What is required - Every single entry must be reproduced precisely.

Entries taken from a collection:
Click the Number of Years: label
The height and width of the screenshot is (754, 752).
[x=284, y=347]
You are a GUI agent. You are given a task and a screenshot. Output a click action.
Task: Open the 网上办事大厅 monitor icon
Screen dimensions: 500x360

Solution to this task -
Click the Number of Years: label
The height and width of the screenshot is (754, 752).
[x=284, y=347]
You are a GUI agent. You are given a task and a screenshot. Output a click action.
Task: Open the 网上办事大厅 monitor icon
Screen dimensions: 500x360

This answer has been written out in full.